Ob er sozusagen der Lichtsteiner von Udinese sei, wird Widmer gefragt. Er lacht, streicht sich durch den blonden Irokesen und sagt: «Ja, das könnte man so sehen. Stephan Lichtsteiner ist sicher mein direkter Konkurrent, aber er ist ein Riesenfussballer, da muss ich mich als Neuer hinten anstellen. Es geht auch darum, zu lernen.»
Überhaupt gibt sich der Nati-Neuling extrem bescheiden: «Ich habe gehofft, dass der Tag des Aufgebots einmal kommt, aber ich habe nie damit gerechnet, dass es so früh soweit ist. Jetzt muss ich das rechtfertigen und mich aufdrängen. Obwohl ein neuer Trainer da ist, gibt es etablierte Spieler und ich fange von null an. Aber ich werde versuchen, mich hochzuarbeiten.»

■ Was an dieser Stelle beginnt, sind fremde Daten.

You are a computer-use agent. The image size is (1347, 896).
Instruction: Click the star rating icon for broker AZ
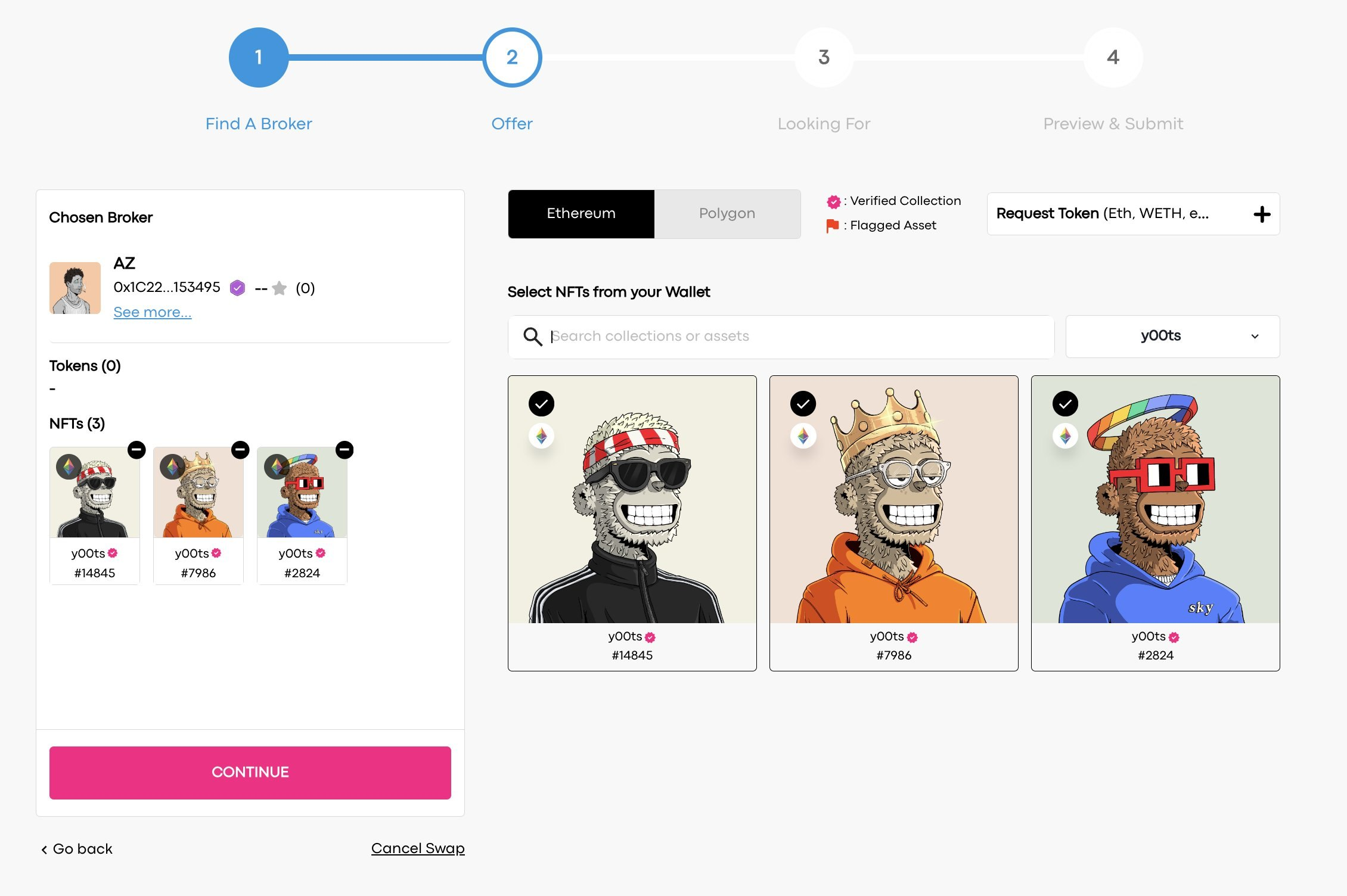tap(279, 288)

Damit hat Silvan Widmer in Italien ja bereits Erfahrung gesammelt. Und auch ein anderes Problem hat sich im Nati-Camp wie von alleine gelöst: Bei der Zuteilung seines Zimmerpartners gab es keine grosse Diskussion – zusammen mit Benfica-Verteidiger Loris Benito bildet er eine Rookie-WG. Widmer erklärt: «Wir kennen uns seit wir Kinder sind. Wir haben schon zusammen bei den Junioren gespielt und waren in Aarau an derselben Kanti. Nach dem Aufgebot haben wir sofort telefoniert und uns gegenseitig gratuliert. Es ist toll, so einen guten Kollegen in diesem Business zu haben und dieses Erlebnis zu teilen.»
Zusammen wollen die Jugendfreunde unter Petkovic ihre Nati-Karriere lancieren und Druck auf die etablierten Spieler machen – vielleicht dürfen sie das ja schon gegen England, wenigstens einige Minuten lang.